H.S. football this fall: Is 7-on-7 the answer?
WCAX Sports looks at 7-on-7 football and why it might be the best way to play a high school football season this fall in Vermont.
BURLINGTON, Vt. (WCAX) - On Friday, Governor Phil Scott announced that not only will there be a high school fall sports season, but all sports offered in the fall season will be played, and that includes football.
However, of all the sports offered by the Vermont Principals’ Association in the fall season, football is the only one that falls under the ‘high impact’ category established earlier this summer by the state. Those sports currently are only allowed to conduct no or low contact physical conditioning and skill building drills, and not play games.
If that condition remains in place when the state released further guidance for fall sports later this week, but, as the Governor stated, high school football will be offered this fall, what will the game look like on the field?
The answer is likely 7-on-7. 7-on-7 football is popular for both training purposes and competition throughout the country. It's essentially a passing game, with no offensive or defensive lineman outside a center to snap the ball, and is also played without blocking or tackling.
St. Johnsbury head coach Rich Alercio is one of the biggest proponents of 7-on-7 football in Vermont. St. J has held a summer 7-on-7 tournament the past few years that has brought in teams from other schools in the state, and the Hilltoppers have also traveled to 7-on-7 tournaments in other parts of the Northeast.
Given the likely restrictions on close contact and other health and safety challenges that could be in place this fall, Alercio feels 7-on-7 would be the ideal way to get high school football on the field this season.

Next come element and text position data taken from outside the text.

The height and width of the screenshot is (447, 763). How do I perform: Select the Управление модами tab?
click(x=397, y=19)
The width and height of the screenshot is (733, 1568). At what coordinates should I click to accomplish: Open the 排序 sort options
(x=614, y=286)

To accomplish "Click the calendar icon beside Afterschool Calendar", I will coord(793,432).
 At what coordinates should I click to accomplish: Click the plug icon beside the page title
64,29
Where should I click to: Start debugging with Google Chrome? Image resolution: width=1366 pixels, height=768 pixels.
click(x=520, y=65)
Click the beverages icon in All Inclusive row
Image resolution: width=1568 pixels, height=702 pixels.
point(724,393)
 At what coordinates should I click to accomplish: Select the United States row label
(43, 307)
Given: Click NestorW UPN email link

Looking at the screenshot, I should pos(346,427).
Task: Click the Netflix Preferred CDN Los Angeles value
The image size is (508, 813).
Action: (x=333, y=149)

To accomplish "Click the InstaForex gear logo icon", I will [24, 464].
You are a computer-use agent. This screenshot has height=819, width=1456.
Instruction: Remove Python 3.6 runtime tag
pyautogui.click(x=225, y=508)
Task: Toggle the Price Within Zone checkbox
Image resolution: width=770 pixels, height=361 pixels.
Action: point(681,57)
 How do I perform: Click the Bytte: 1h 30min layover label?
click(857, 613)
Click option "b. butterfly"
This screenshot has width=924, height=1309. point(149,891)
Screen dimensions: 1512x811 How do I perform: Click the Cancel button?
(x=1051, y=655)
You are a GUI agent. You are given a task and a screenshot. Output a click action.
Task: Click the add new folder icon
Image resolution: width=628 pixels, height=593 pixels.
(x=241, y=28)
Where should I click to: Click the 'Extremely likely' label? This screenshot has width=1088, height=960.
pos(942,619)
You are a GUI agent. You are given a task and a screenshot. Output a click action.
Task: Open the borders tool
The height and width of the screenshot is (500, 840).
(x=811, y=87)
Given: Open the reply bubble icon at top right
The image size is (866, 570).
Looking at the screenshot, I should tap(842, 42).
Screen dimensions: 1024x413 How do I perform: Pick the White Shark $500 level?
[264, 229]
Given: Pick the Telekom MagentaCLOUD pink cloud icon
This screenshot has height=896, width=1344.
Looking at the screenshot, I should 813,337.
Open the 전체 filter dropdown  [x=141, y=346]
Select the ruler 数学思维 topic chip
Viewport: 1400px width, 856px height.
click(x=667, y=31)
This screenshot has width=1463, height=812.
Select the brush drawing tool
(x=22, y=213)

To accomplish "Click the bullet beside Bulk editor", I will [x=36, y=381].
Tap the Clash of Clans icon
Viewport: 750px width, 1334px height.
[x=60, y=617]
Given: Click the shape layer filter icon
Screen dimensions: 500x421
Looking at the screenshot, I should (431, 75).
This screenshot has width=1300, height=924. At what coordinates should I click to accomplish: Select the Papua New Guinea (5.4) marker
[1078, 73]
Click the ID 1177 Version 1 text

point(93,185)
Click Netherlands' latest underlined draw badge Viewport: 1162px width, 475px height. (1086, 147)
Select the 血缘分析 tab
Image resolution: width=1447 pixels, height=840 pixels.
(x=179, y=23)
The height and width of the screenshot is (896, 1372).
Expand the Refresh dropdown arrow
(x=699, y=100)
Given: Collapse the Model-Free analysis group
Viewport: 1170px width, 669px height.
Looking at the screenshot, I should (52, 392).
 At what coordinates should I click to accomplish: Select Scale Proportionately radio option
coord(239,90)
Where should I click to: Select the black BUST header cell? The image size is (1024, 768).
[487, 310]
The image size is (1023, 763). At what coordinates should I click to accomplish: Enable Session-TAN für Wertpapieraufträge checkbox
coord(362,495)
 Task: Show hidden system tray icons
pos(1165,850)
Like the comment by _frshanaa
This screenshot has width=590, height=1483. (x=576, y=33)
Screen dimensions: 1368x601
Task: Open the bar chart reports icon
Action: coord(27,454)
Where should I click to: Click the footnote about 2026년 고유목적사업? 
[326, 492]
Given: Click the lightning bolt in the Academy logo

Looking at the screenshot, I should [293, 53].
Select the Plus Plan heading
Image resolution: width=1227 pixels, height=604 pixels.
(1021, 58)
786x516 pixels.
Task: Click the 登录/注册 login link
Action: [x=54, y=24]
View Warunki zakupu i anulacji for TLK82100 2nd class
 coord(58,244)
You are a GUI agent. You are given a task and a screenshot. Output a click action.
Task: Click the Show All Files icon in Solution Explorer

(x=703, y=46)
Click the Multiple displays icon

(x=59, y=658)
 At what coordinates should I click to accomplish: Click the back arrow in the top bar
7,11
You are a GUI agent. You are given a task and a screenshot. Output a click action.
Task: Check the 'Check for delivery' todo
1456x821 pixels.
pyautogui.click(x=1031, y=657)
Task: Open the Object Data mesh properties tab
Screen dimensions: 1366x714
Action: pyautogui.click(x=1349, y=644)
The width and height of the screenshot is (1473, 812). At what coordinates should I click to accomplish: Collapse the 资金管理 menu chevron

"The center snaps the ball to the quarterback, the quarterback as two seconds to go through their reads. There's no running and you just pass the ball.", says Alercio. "There's almost no situation where there's going to be a lot of people together and because seven on seven is usually played with one hand touch, the closest somebody gets to somebody else is an arms length and it happens and then they go in different directions. So you can play the game and socially distance."
A potential shift to 7-on-7 this fall would mean no offensive or defensive lineman playing their traditional rolls in the game, but that doesn't mean they would necessarily be put on the sideline. Alercio says they are several options to make sure everyone remains involved.
"Most of the week of practice they would still be working on their offense of an defense of line skills but on the weekends, Friday nights and Saturday afternoons, they play inside linebacker, they play free safety, they play tight and they play fullback. You could play a quarter of bigs versus bigs, just go against each other."
St. Johnsbury has been able to use those passing concepts honed in 7-on-7 to great success, reaching the Division One championship game in three of the past four years, and winning the D-1 title in 2017, the school's first in over two decades.
Other schools, like Burr and Burton and Fair Haven, have ridden high octane passing games to championships and championship game appearances.
A possible shift to 7-on-7 this fall may be a way to ensure there is a high school football season, but Alercio hopes that if more school's get a taste of 7-on-7, it will ultimately help that version of football grow in the state, and open more doors for the sport as a whole to grow.
“It may be something that allows smaller schools, the Division Four schools, to start or restart football.”, says Alercio. “And one of the things that I think maybe is the most important, it could be the future of how girls play football. You can play 7-on-7. They’re now giving Division I scholarships to girls flag football. I think it could be, when you talk about taking a bad situation and making it good, it could be very good particularly for Vermont football.”